The baby who ate the soap & water was Mama’s baby (not Miss Suzy’s) and that was a jump roping thing, the doctor, nurse, and little old lady went in and then they came back out.

I woke up in my bedroom
I looked upon the wall
The beatles and the bed bugs
were playing a game of ball

The score was six to nothing
the beatles were ahead
the bedbugs hit a home run
and it knocked me out of bed

ask me no more questions
I’ll tell you no more lies
if you get hit with a bucket of shit
be sure to close you eyes


there was way more, my little sister used to sing this
Haj

Josepha Sherman, who is perhaps better known as a fantasy writer, actually wrote a book called “Greasy Grimy Gopher Guts” cataloguing the “subversive folklore of childhood.” Several versions of “Miss Suzy had a Steamboat” are located within it, as well.
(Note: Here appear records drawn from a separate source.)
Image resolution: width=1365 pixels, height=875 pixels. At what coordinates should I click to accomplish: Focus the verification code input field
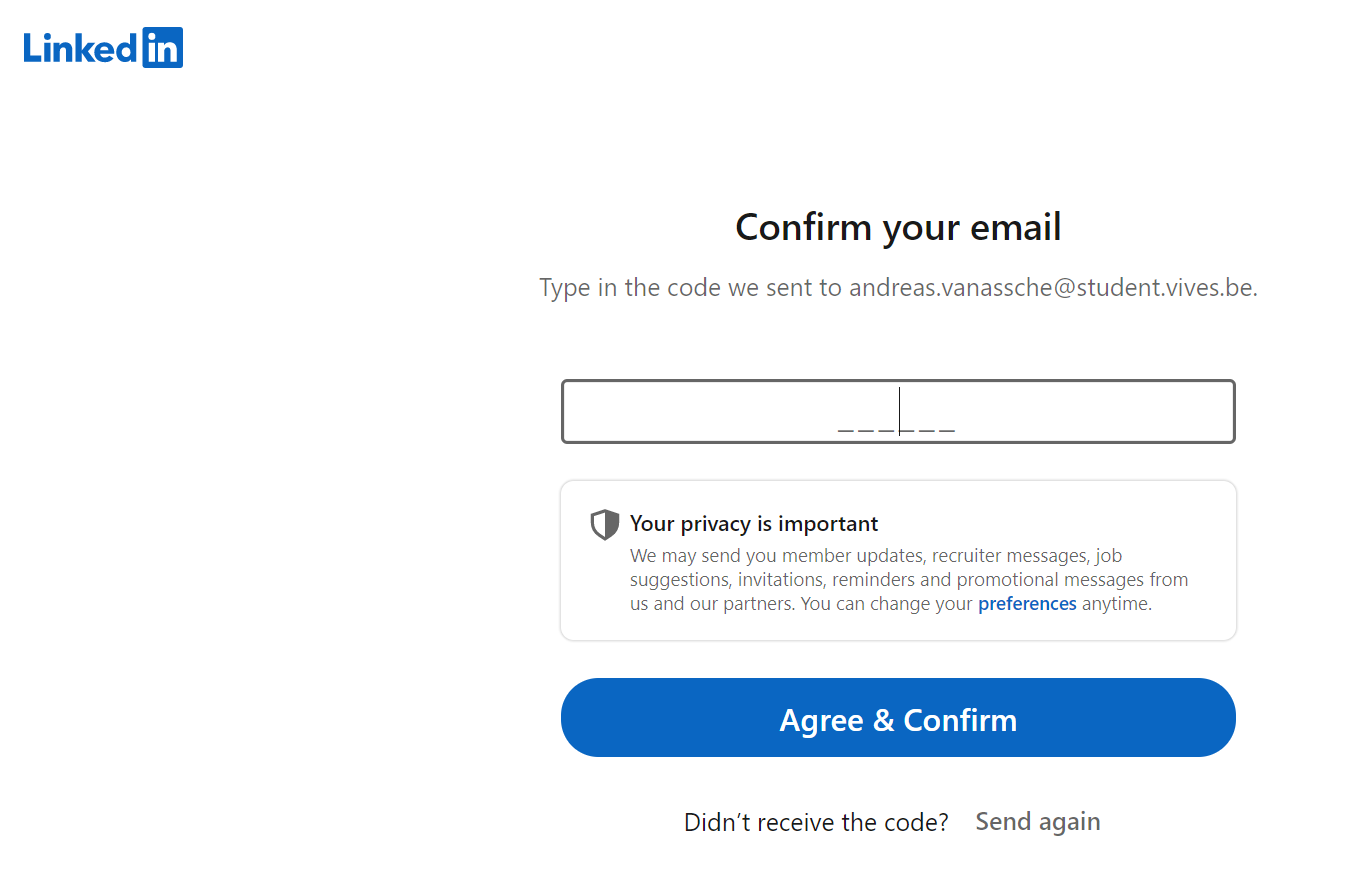pos(898,411)
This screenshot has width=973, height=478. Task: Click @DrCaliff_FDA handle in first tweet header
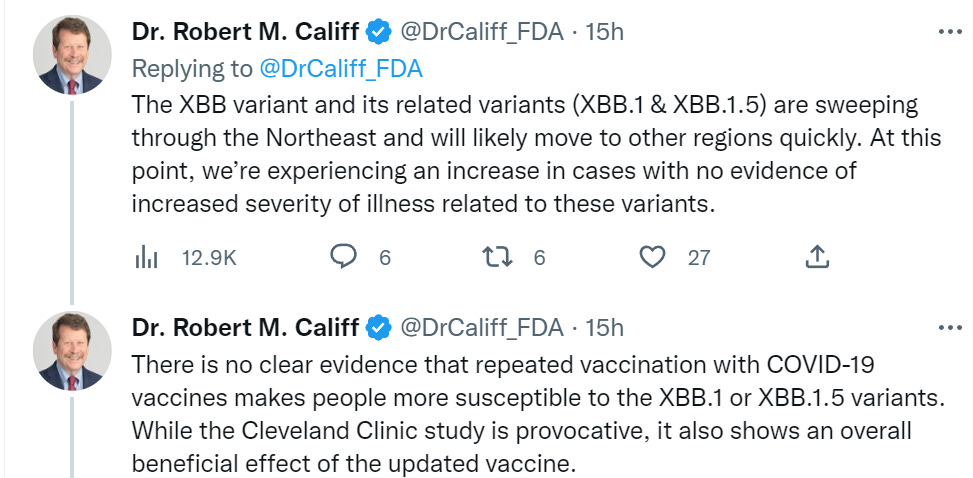point(483,32)
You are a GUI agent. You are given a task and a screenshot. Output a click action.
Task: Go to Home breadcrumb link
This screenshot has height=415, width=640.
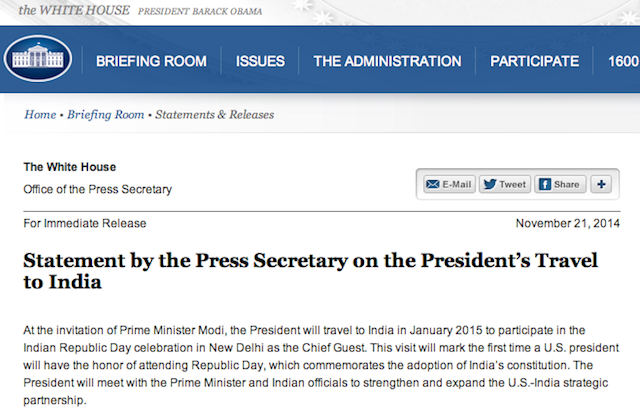click(x=40, y=115)
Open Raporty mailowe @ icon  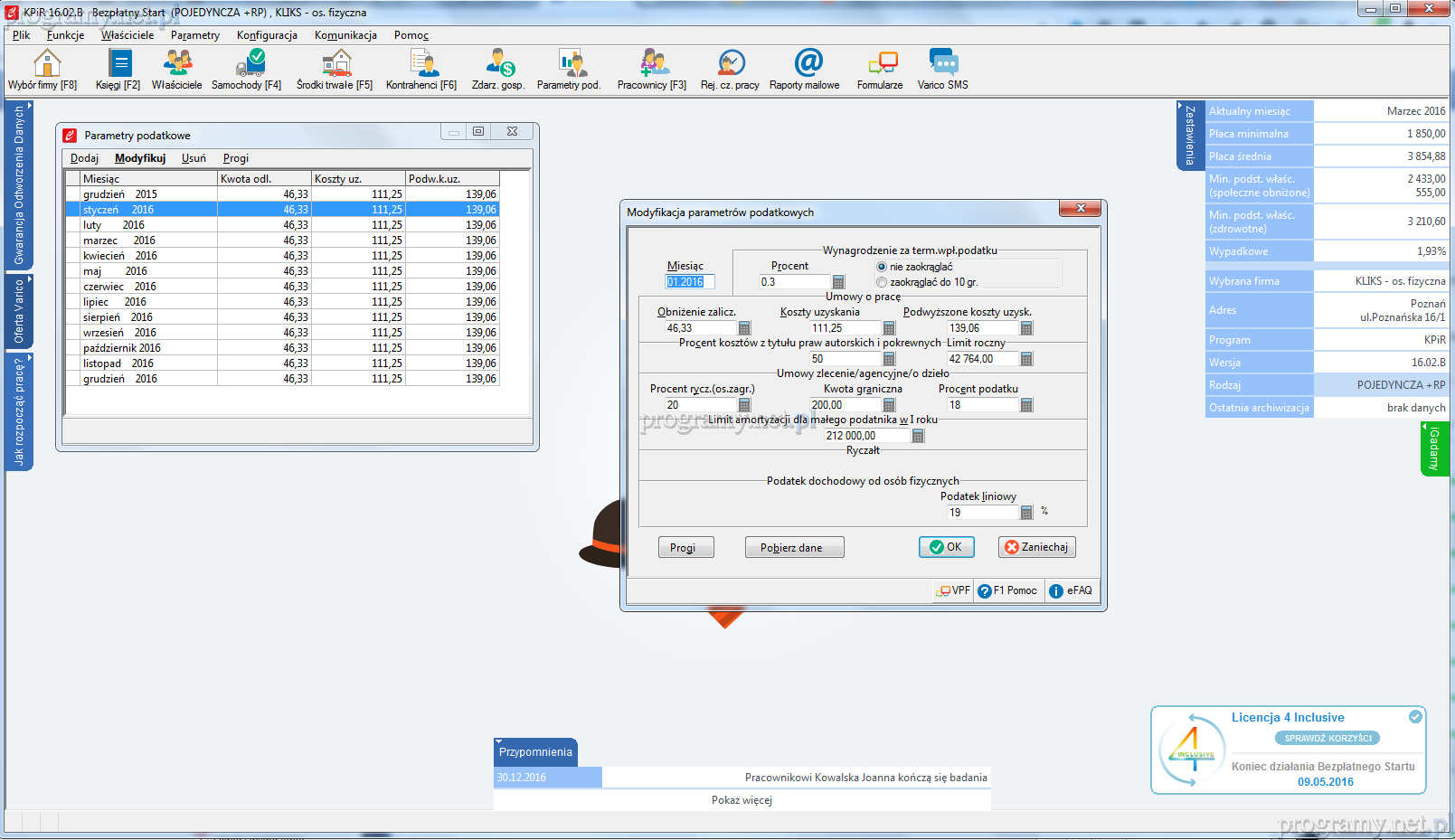pos(807,64)
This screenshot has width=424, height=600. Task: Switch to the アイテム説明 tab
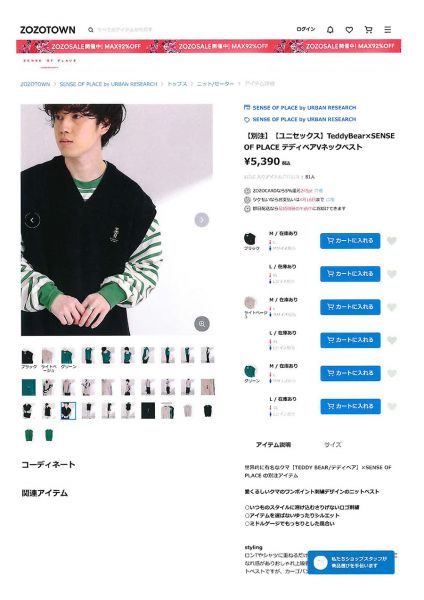273,444
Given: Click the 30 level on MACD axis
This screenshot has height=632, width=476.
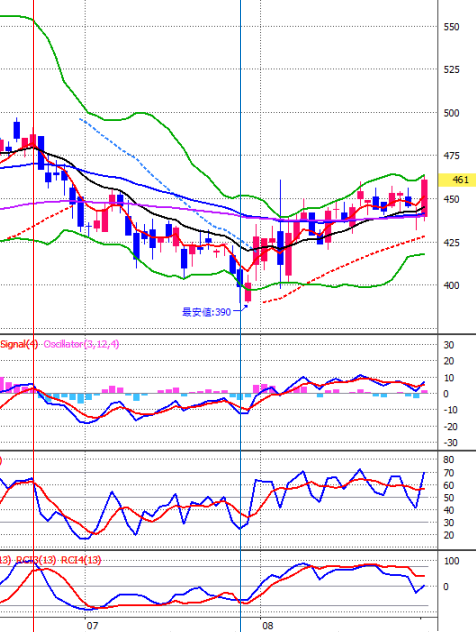Looking at the screenshot, I should pos(449,345).
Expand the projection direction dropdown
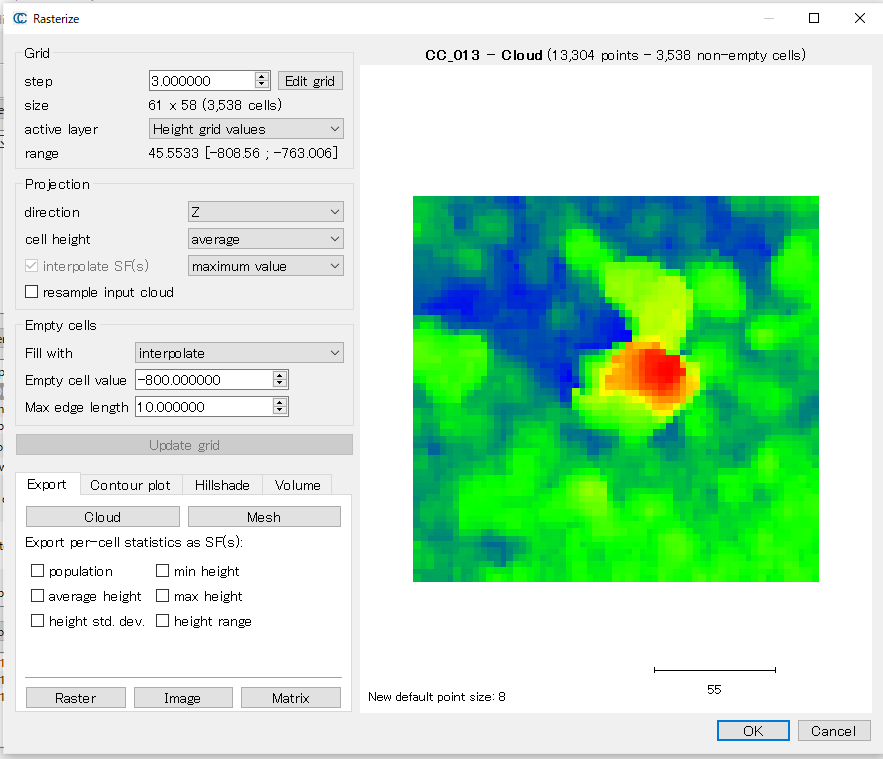 265,212
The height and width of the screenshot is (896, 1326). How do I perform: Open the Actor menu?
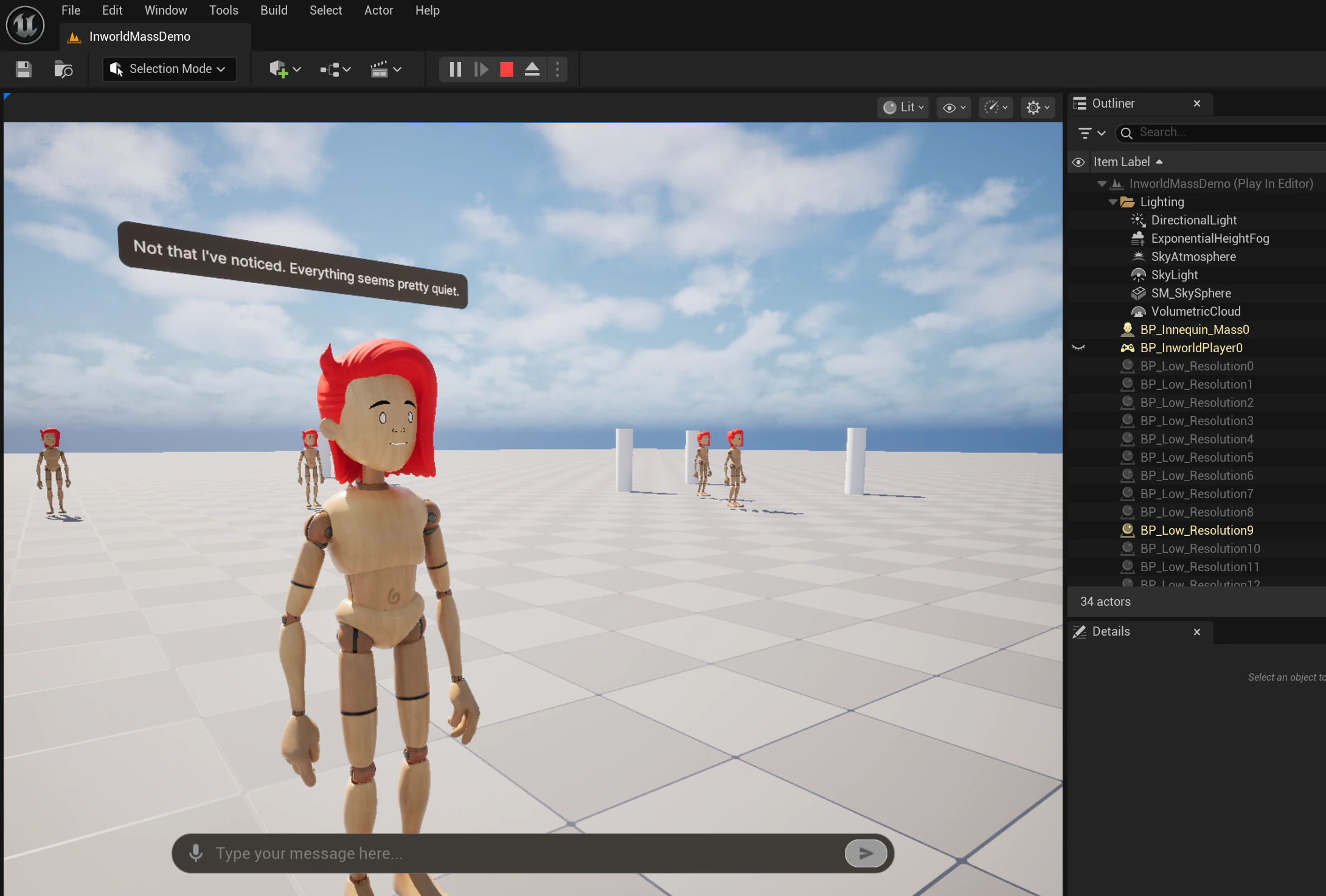pos(378,10)
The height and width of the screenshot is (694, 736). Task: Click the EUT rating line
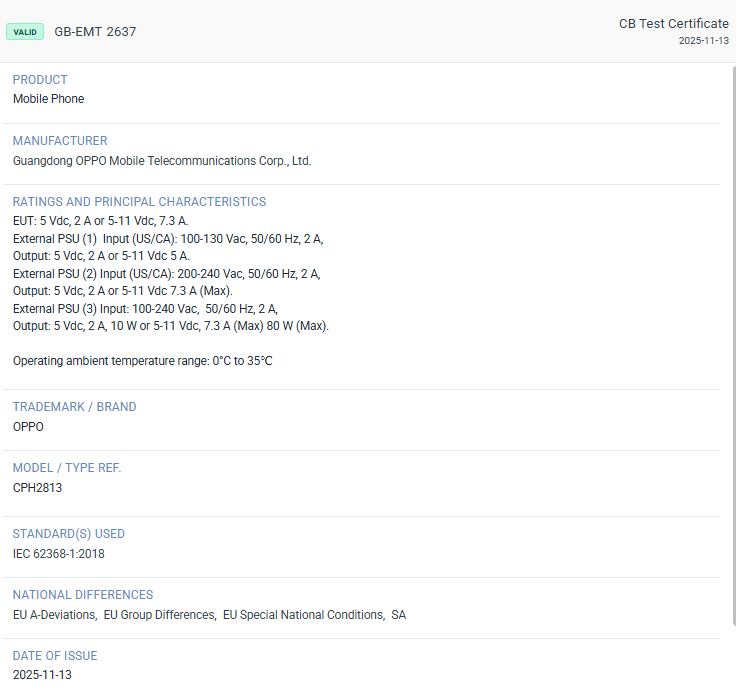[x=100, y=221]
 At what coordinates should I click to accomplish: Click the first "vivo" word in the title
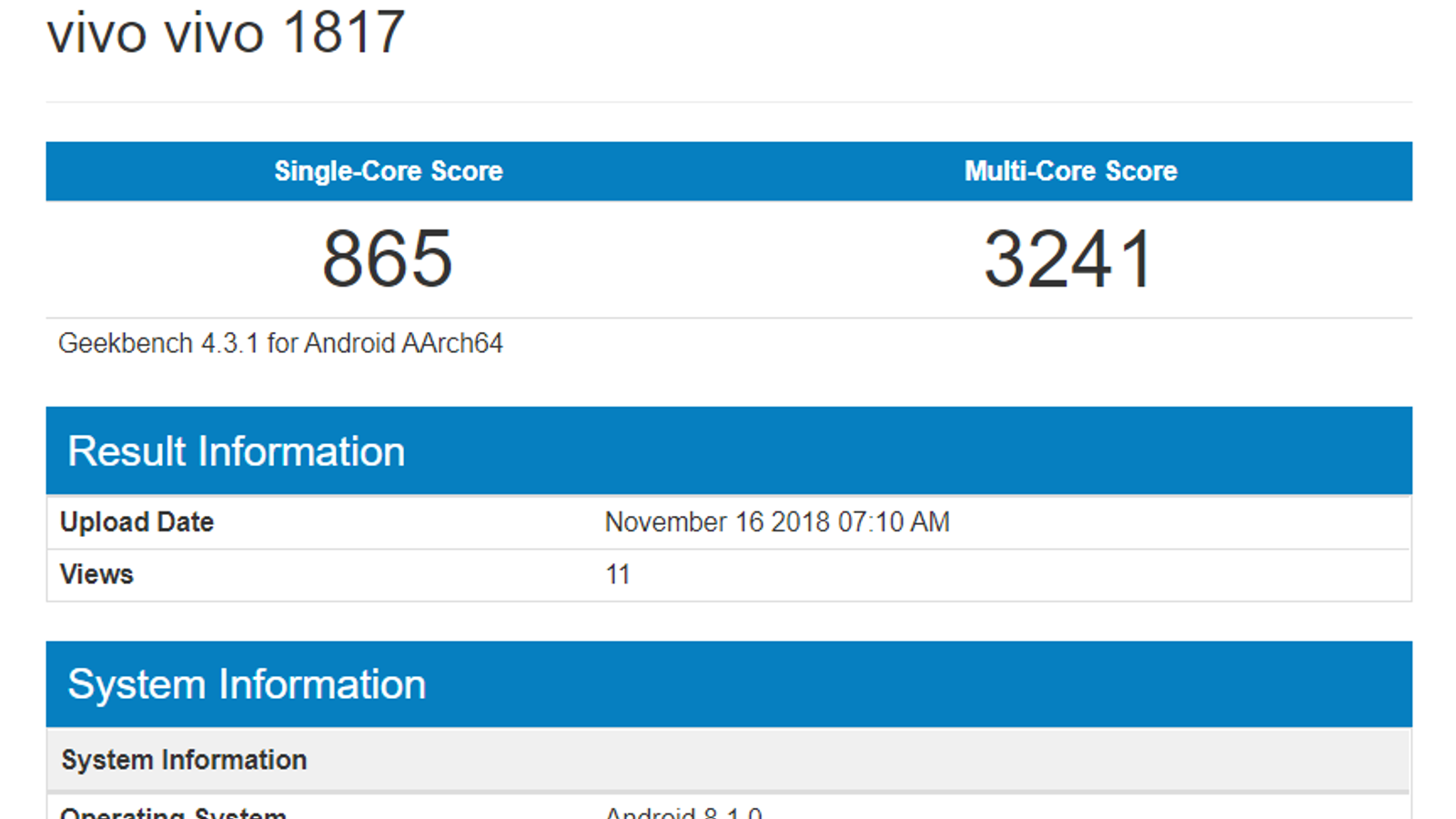click(x=96, y=33)

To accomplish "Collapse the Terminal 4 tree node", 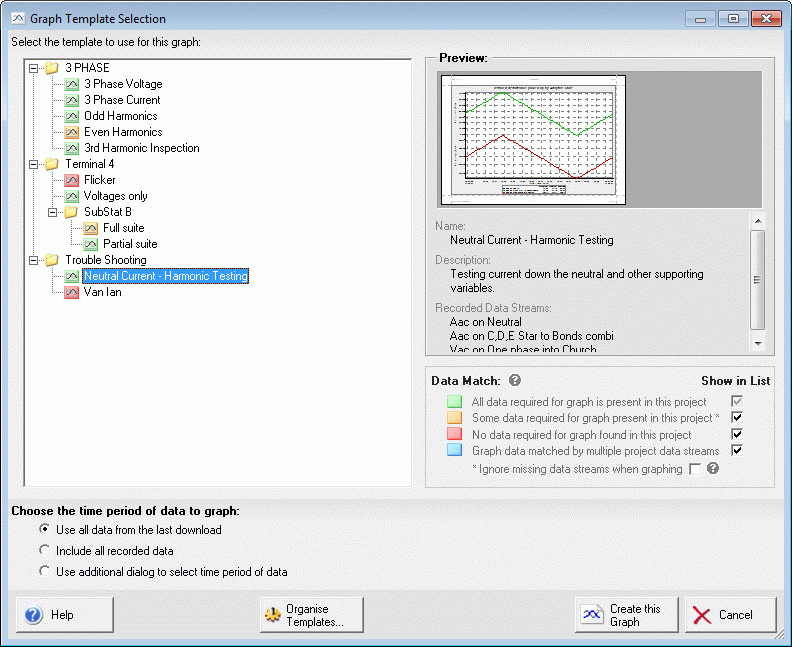I will 34,164.
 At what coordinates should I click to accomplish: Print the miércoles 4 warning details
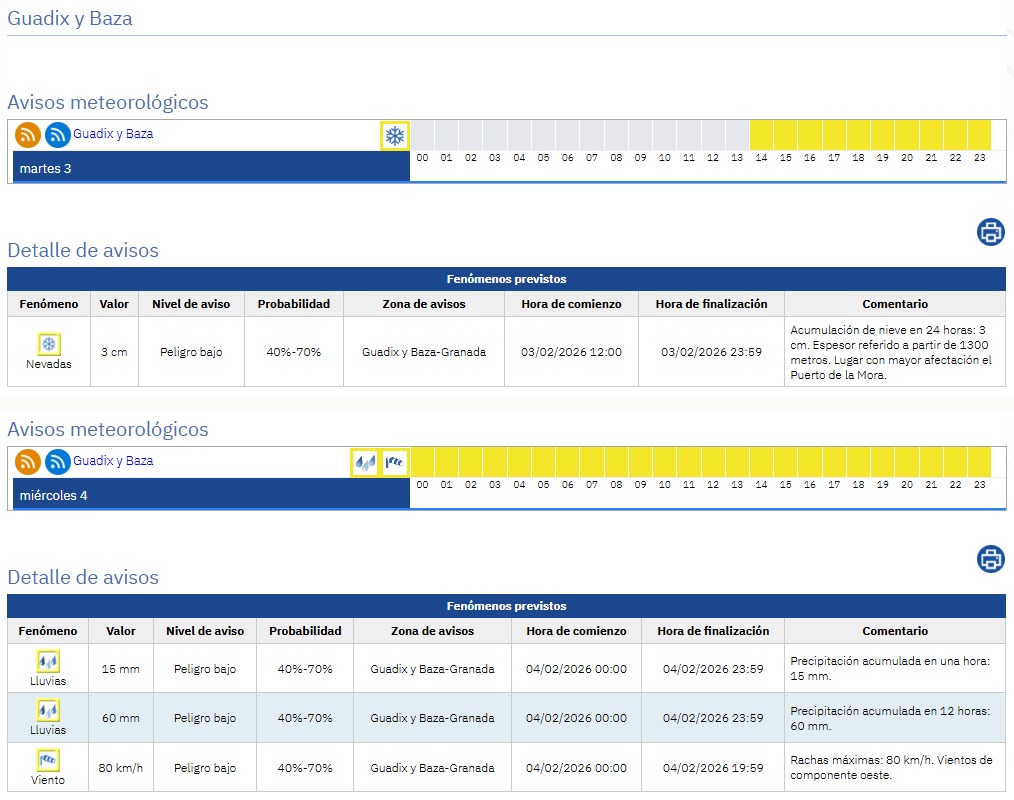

If anyone else just can’t get enough of this silly stuff, they might want to find a copy at their local library. Besides, it makes good first-date conversation. :wink:

Corr

Miss Suzy had a steamboat,
The steamboat had a bell
Miss Suzy went to Heaven,
The steamboat went to -
Hello Operator,
Please give me number 9
And if you disconnect me,
I’ll kick you from -
Behind the 'frigerator,
There was a piece of glass
Miss Suzy sat upon it
And cut her little
Ask me no more questions
I’ll tell you no more lies
The cows are in the meadow
Making chocolate pies and lemonade!

Guess I’m the only poster who always heard it as Miss Suzy going to hell and the steamboat going to heaven (which always made me happy, heh).